Note also that the win install will not show up in your ubuntu install until you enable the software raid driver (I use dmraid which has to be seperately downloaded and activated). Once activated, your array will show up in the partioner and it canbe safely used to reallocate space in the array if you so choose.

davidjhomeplate
March 28th, 2009, 03:34 PM
ronparent,

Exactly. What I'm doing now is I actually wiped my smaller drive which used to have Ubuntu on it clean, and I reinstalled WinXP (yuck!), and at this moment I'm formatting my former RAID drives to NTFS so I can re-install Vista nice and clean. For some reason, "quick format" wasn't enough and when I would try to re-install Vista on the RAID_0, it would fail. There is one weird thing, and I know it's not entirely related to Ubuntu, but while I'm here, I thought I'd ask. When I look at the two drives which were formally part of the RAID, WinXP says that one drive is 465 GB (which is correct), and the other is 931 GB (which is incorrect). The 931 was the size of the two drives combined under the RAID array (2 X 465 GB), but I broke the array and the two drives show up separately (and their file system is listed as "RAW", which I've never seen before). So I'm hoping after the format is complete, I can go in and see that each drive is only 465 GB. Do you (or anybody else) know what is wrong here?
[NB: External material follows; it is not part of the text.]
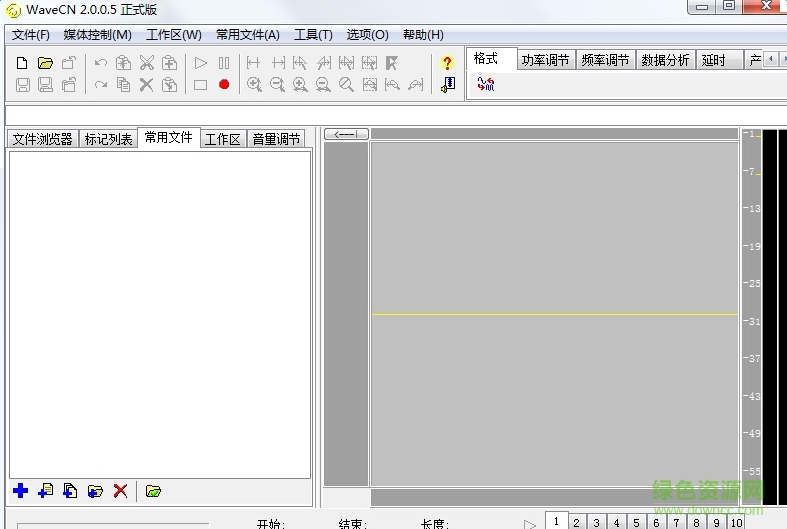Viewport: 787px width, 529px height.
Task: Select workspace page number 5
Action: (x=636, y=522)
Why is the one drive showing up as a 931 GB?

One thing I've learend - Windows is CRANKY that's for sure.

Mark Phelps
March 29th, 2009, 05:36 PM
Mark Phelps,

Which hdd do you have set as your default boot hdd in the BIOS? The Ubuntu drive?

Thanks!

DJHP
My default boot drive is the one containing Ubuntu. I use stanzas in the menu.lst file to point to the MS Windows boot loaders.

Since you're apparently using RAID for your Vista OS, this is yet another reason to not mess with the Vista drive(s).

ronparent
March 29th, 2009, 09:25 PM
davidjhomeplate "When I look at the two drives which were formally part of the RAID, WinXP says that one drive is 465 GB (which is correct), and the other is 931 GB (which is incorrect)."

Did you change the physical order of the drives? The 931GB probably refers to the definition of the original raid0 partition table. No matter - if you reformat the two disks seperately that will dissapear.